[[ Extracted material, beginning ]]
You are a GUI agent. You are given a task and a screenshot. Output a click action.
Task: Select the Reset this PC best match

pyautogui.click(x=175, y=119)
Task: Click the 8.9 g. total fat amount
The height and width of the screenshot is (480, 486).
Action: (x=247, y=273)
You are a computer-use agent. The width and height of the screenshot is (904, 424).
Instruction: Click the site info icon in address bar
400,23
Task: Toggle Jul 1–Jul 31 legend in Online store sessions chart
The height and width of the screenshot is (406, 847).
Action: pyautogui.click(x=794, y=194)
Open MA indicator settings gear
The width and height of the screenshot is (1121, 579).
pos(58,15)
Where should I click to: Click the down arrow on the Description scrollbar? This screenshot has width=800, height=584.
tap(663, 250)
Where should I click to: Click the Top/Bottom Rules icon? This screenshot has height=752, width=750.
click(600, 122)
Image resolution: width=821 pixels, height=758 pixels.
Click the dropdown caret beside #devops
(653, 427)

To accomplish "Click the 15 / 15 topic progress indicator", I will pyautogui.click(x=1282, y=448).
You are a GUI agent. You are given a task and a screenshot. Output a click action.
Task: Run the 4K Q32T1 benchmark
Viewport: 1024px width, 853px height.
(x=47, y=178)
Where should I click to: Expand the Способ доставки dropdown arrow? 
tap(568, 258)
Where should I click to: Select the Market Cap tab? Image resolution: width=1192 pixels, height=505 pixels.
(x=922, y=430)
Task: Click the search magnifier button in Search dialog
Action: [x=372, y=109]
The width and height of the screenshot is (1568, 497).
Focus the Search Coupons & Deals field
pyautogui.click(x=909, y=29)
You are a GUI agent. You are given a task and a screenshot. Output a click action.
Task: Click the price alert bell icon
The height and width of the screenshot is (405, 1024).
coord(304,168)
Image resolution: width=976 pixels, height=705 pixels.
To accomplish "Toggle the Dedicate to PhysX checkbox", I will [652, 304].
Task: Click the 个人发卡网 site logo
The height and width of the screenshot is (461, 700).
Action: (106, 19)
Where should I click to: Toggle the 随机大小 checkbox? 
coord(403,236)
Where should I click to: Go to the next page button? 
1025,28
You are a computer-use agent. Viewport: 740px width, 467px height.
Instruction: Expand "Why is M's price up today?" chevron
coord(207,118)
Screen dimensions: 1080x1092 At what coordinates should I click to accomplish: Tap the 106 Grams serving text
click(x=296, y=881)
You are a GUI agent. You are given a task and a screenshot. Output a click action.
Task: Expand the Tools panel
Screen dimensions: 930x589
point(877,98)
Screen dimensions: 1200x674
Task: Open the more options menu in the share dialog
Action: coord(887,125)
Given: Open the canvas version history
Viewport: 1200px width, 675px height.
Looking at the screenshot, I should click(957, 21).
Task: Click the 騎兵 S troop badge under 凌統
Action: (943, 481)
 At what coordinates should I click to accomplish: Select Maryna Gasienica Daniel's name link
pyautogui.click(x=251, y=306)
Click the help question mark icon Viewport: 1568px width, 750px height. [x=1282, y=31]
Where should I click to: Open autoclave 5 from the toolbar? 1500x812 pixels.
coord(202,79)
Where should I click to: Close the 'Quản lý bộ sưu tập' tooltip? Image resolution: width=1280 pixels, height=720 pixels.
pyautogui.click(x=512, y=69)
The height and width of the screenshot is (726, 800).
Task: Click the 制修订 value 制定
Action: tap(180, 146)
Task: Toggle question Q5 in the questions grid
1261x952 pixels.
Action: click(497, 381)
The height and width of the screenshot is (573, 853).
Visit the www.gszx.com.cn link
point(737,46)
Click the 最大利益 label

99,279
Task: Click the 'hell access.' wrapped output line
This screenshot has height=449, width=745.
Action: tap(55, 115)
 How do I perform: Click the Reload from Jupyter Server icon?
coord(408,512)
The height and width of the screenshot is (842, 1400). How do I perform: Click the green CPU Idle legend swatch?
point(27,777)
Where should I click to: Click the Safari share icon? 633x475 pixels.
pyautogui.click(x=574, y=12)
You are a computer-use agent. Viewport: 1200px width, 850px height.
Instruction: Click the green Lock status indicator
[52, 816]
[[ Extracted material, end ]]
__The problem__
Your task is to reproduce the full listing exactly.

__Solution__
You are a GUI agent. You are given a task and a screenshot. Output a click action.
Task: Select the Reset this PC best match

pyautogui.click(x=175, y=119)
Task: Click the 8.9 g. total fat amount
The height and width of the screenshot is (480, 486).
Action: (x=247, y=273)
You are a computer-use agent. The width and height of the screenshot is (904, 424).
Instruction: Click the site info icon in address bar
400,23
Task: Toggle Jul 1–Jul 31 legend in Online store sessions chart
The height and width of the screenshot is (406, 847).
Action: pyautogui.click(x=794, y=194)
Open MA indicator settings gear
The width and height of the screenshot is (1121, 579).
pos(58,15)
Where should I click to: Click the down arrow on the Description scrollbar? This screenshot has width=800, height=584.
tap(663, 250)
Where should I click to: Click the Top/Bottom Rules icon? This screenshot has height=752, width=750.
click(600, 122)
Image resolution: width=821 pixels, height=758 pixels.
Click the dropdown caret beside #devops
(653, 427)

To accomplish "Click the 15 / 15 topic progress indicator", I will pyautogui.click(x=1282, y=448).
You are a GUI agent. You are given a task and a screenshot. Output a click action.
Task: Run the 4K Q32T1 benchmark
Viewport: 1024px width, 853px height.
(x=47, y=178)
Where should I click to: Expand the Способ доставки dropdown arrow? 
tap(568, 258)
Where should I click to: Select the Market Cap tab? Image resolution: width=1192 pixels, height=505 pixels.
(x=922, y=430)
Task: Click the search magnifier button in Search dialog
Action: [x=372, y=109]
The width and height of the screenshot is (1568, 497).
Focus the Search Coupons & Deals field
pyautogui.click(x=909, y=29)
You are a GUI agent. You are given a task and a screenshot. Output a click action.
Task: Click the price alert bell icon
The height and width of the screenshot is (405, 1024).
coord(304,168)
Image resolution: width=976 pixels, height=705 pixels.
To accomplish "Toggle the Dedicate to PhysX checkbox", I will [652, 304].
Task: Click the 个人发卡网 site logo
The height and width of the screenshot is (461, 700).
Action: (106, 19)
Where should I click to: Toggle the 随机大小 checkbox? 
coord(403,236)
Where should I click to: Go to the next page button? 
1025,28
You are a computer-use agent. Viewport: 740px width, 467px height.
Instruction: Expand "Why is M's price up today?" chevron
coord(207,118)
Screen dimensions: 1080x1092 At what coordinates should I click to accomplish: Tap the 106 Grams serving text
click(x=296, y=881)
You are a GUI agent. You are given a task and a screenshot. Output a click action.
Task: Expand the Tools panel
Screen dimensions: 930x589
point(877,98)
Screen dimensions: 1200x674
Task: Open the more options menu in the share dialog
Action: coord(887,125)
Given: Open the canvas version history
Viewport: 1200px width, 675px height.
Looking at the screenshot, I should click(957, 21).
Task: Click the 騎兵 S troop badge under 凌統
Action: (943, 481)
 At what coordinates should I click to accomplish: Select Maryna Gasienica Daniel's name link
pyautogui.click(x=251, y=306)
Click the help question mark icon Viewport: 1568px width, 750px height. [x=1282, y=31]
Where should I click to: Open autoclave 5 from the toolbar? 1500x812 pixels.
coord(202,79)
Where should I click to: Close the 'Quản lý bộ sưu tập' tooltip? Image resolution: width=1280 pixels, height=720 pixels.
pyautogui.click(x=512, y=69)
The height and width of the screenshot is (726, 800).
Task: Click the 制修订 value 制定
Action: tap(180, 146)
Task: Toggle question Q5 in the questions grid
1261x952 pixels.
Action: click(497, 381)
The height and width of the screenshot is (573, 853).
Visit the www.gszx.com.cn link
point(737,46)
Click the 最大利益 label

99,279
Task: Click the 'hell access.' wrapped output line
This screenshot has height=449, width=745.
Action: tap(55, 115)
 How do I perform: Click the Reload from Jupyter Server icon?
coord(408,512)
The height and width of the screenshot is (842, 1400). How do I perform: Click the green CPU Idle legend swatch?
point(27,777)
Where should I click to: Click the Safari share icon? 633x475 pixels.
pyautogui.click(x=574, y=12)
You are a computer-use agent. Viewport: 1200px width, 850px height.
Instruction: Click the green Lock status indicator
[52, 816]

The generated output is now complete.